Hold on there, autumn.
While the equinox marking the first day of fall happens this Friday, Sept. 22, meteorologists predict balmy temperatures more reminiscent of summer could stick around for at least the next few weeks.
Further into the fall and winter, it’s anyone’s guess right now what the weather will hold, with the cooler influence of a La Nina weather pattern duking it out with warmer-than-usual Pacific Ocean temperatures.
In the more immediate term, temperatures across the Lower Mainland and much of B.C. are expected to remain at or above normal into October, said Erin Wenckstern, a meteorologist with The Weather Network.
That’s due to another building ridge of high pressure, she said.
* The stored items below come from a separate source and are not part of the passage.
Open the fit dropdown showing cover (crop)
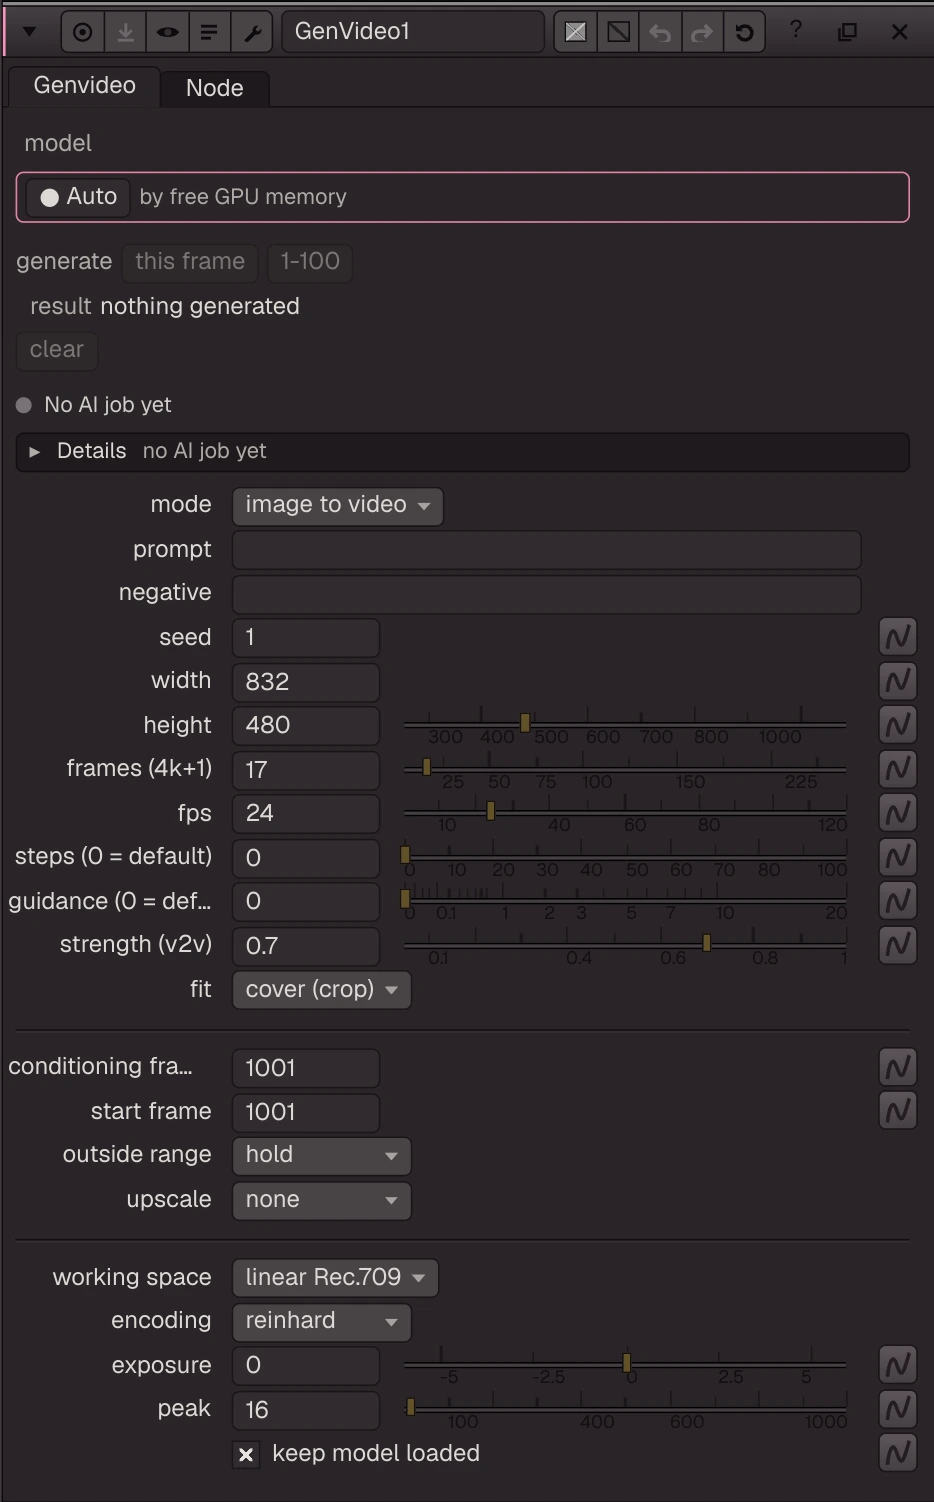The height and width of the screenshot is (1502, 934). coord(322,990)
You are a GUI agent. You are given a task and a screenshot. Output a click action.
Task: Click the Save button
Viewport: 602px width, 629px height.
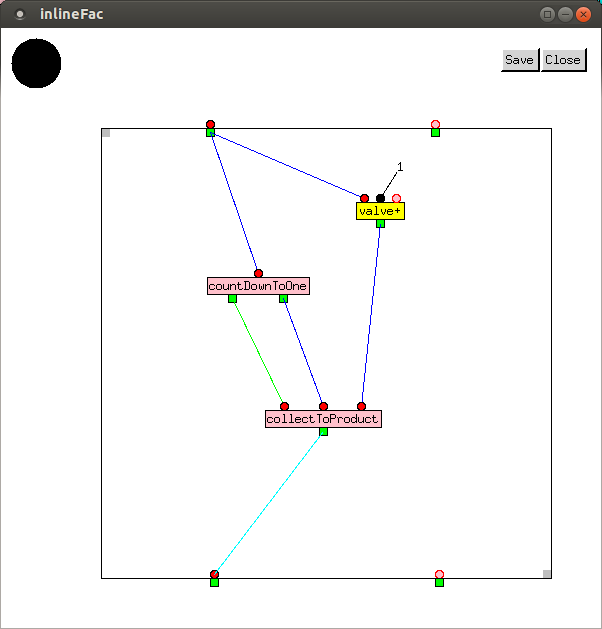point(519,60)
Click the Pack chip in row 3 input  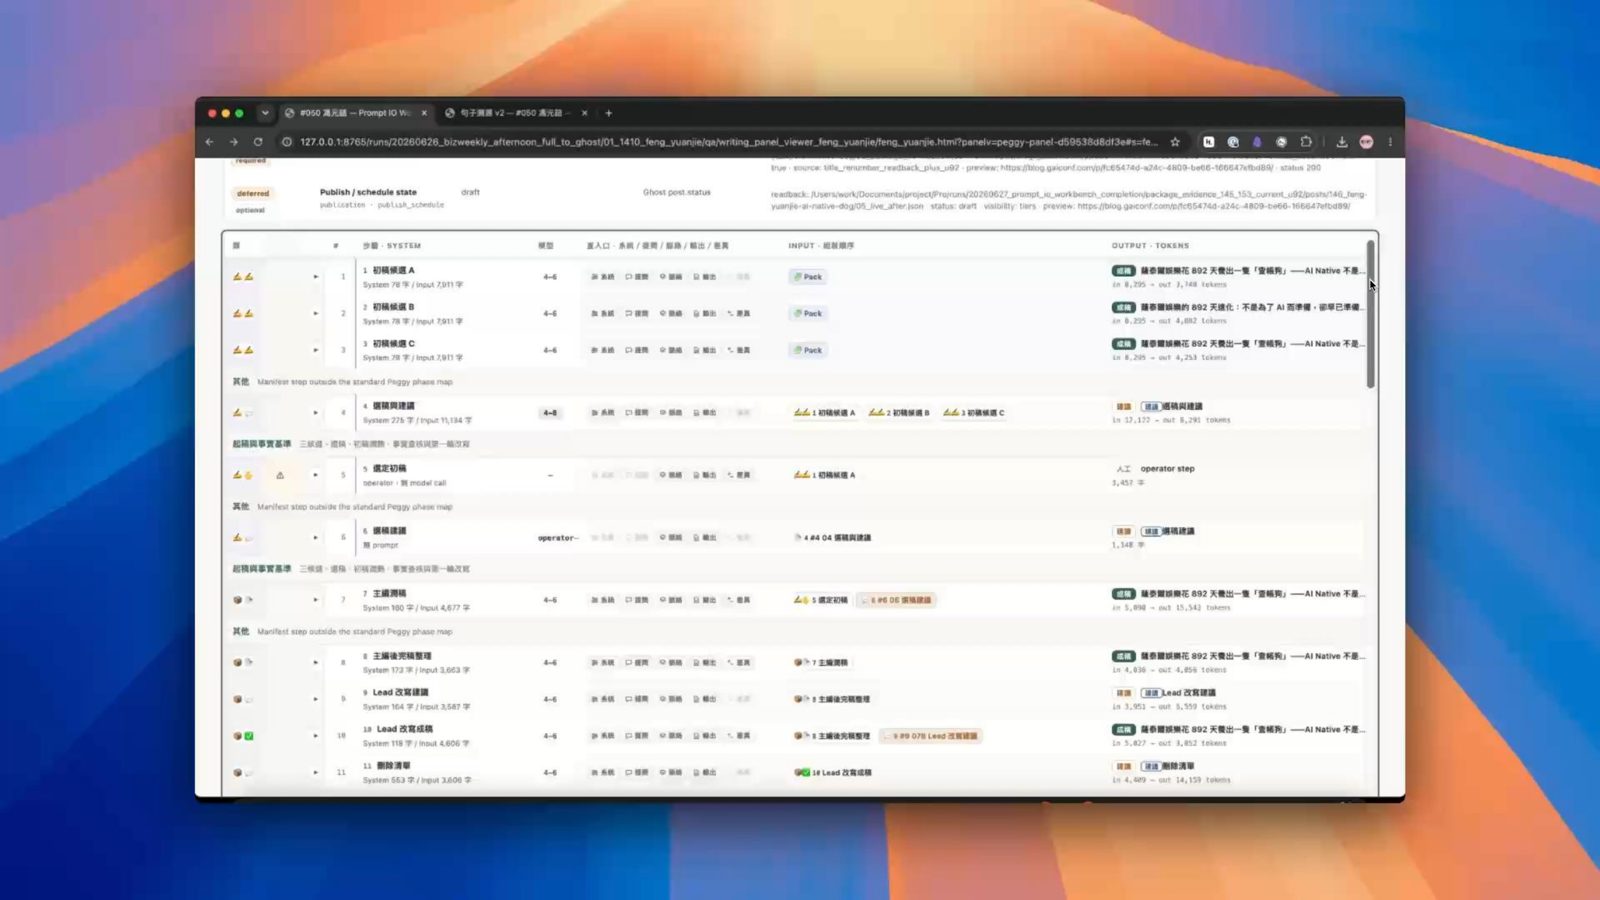(x=808, y=350)
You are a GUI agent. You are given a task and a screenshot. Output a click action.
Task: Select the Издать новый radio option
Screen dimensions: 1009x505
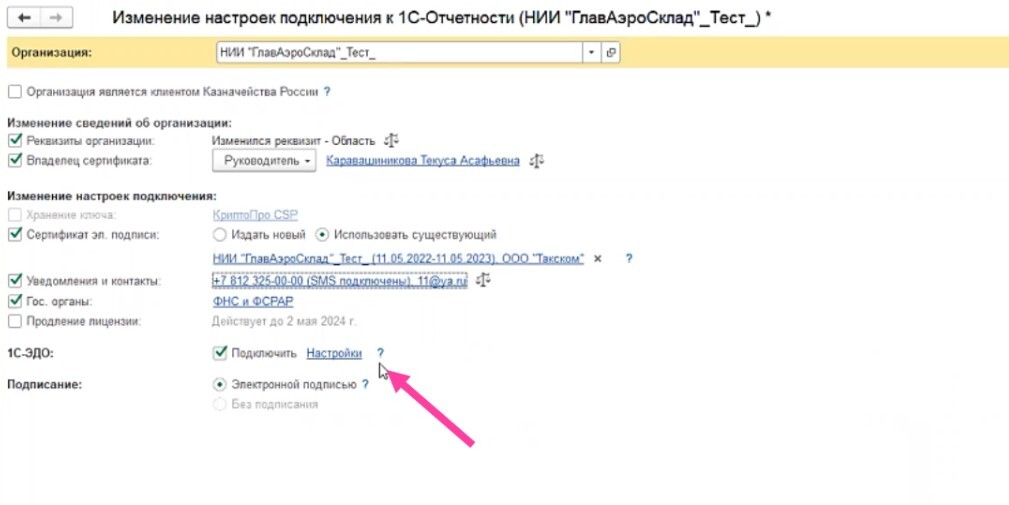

A similar, although stronger high-pressure ridge made for a warm dry summer across western Canada this summer lasting into the start of September, say meteorologists.
Temperatures were “way above average through the first weeks of September,” said Doug Lundquist, a meteorologist with Environment Canada.
But fall is a changeable season.
“The average temperatures drop off by a degree a week, in some places by about three degrees a week,” said Wenckstern, until normal highs are back into the single digits. “It’s all relative.”
So far the winter outlook further ahead is anything but clear.
Local ski hills have been cheering the news that a La Nina weather pattern – which usually brings colder temperatures to the Lower Mainland – is predicted for this winter.
“That’s the best news ski resorts get,” said Joffrey Koeman, spokesman for Cypress Mountain resort in West Vancouver.
Last year’s La Nina certainly bore that out. “It was a cold season,” said Koeman. “There was a lot of snow. When the snow did fall it stayed.”
Ahead of this year’s ski season, Cypress is installing $1.2 million worth of snowmaking equipment, which will add snow guns and hydrants on runs up to the top of the Lions Express main chairlift on Mount Strachan. Previous snowmaking additions had mainly focused on Black Mountain, said Koeman.
With snow guns in place, as long as Mother Nature co-operates with cold temperatures at higher elevations, “we’ll be able to open up both sides of the mountain earlier,” said Koeman.
Snowmaking equipment is still dependent on temperatures staying at or below the freezing mark.
But the colder forces of La Nina could be tempered by the competing influence of warm ocean currents. “Right now waters off the coast of B.C. in the Pacific are really warm,” said Lundquist. “It’s more likely going to be the overshadowing factor.”
Because of that, long-range climate models are “all over the place,” said Lundquist.
Adding to the confusion are the recent series of typhoons and hurricanes that have hit the southern states and Caribbean countries. Some of those are so massive, they can change global weather patterns even a huge distance away, said Lundquist.